* _YOUR OBJECTIVE_
Which of the lines below contain the word "click", with matching case? Pull out each of those lines.

## Begin

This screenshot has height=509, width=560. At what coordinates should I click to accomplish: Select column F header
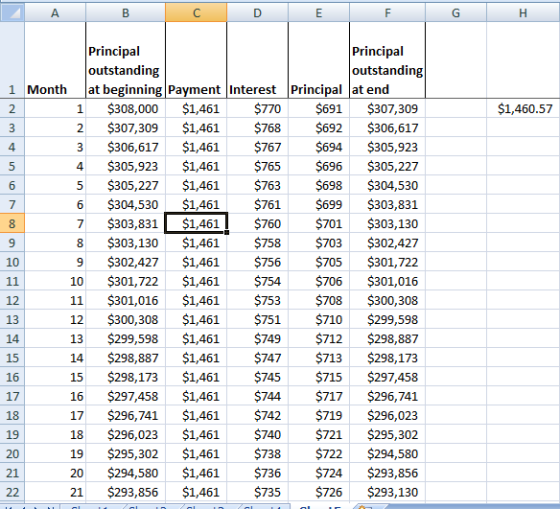[388, 13]
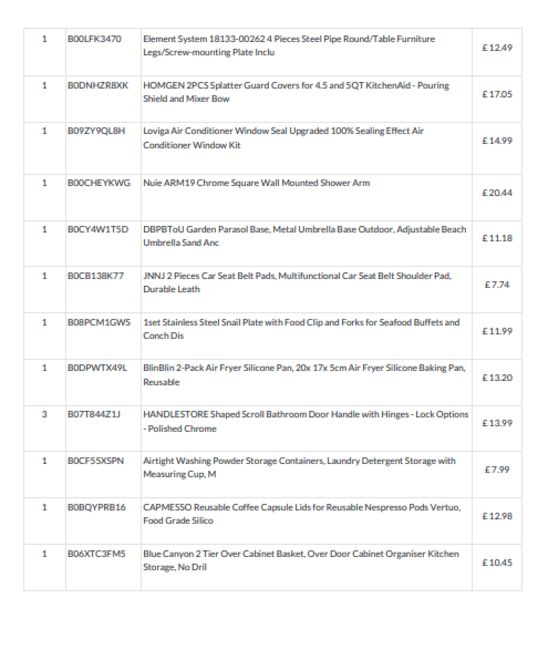Viewport: 538px width, 650px height.
Task: Select the DBPBToU Garden Parasol Base description
Action: 305,236
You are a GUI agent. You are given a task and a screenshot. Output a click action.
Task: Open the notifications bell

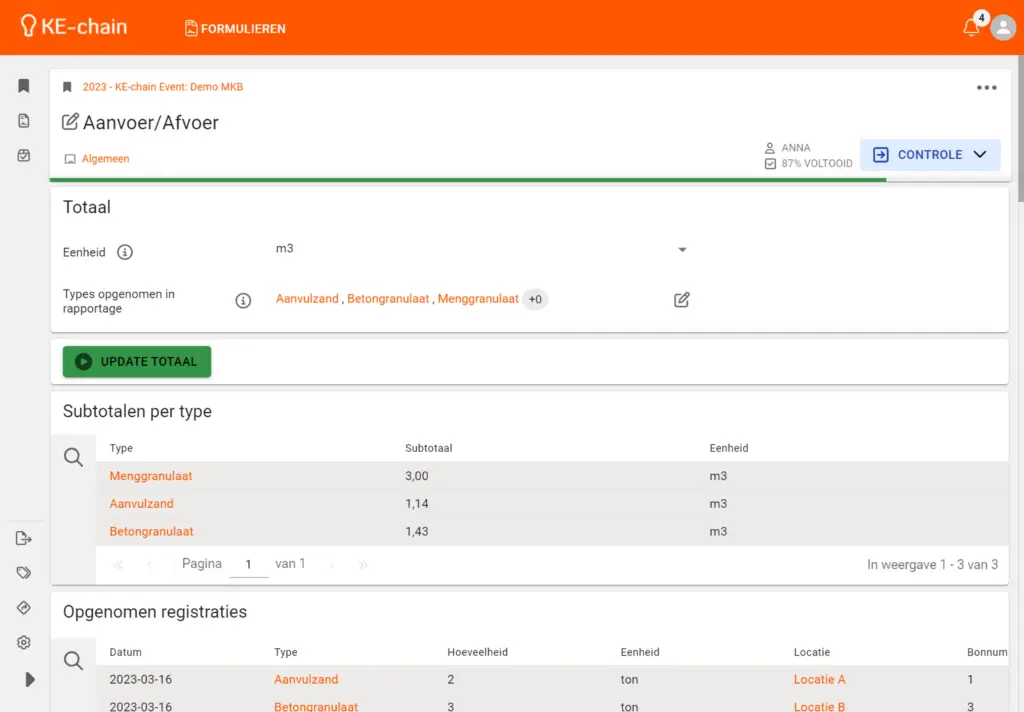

## End

* _FULL OUTPUT_
This screenshot has height=509, width=560. At what coordinates should I click to accomplish: Select column F header
You are a GUI agent. You are given a task and a screenshot. Output a click action.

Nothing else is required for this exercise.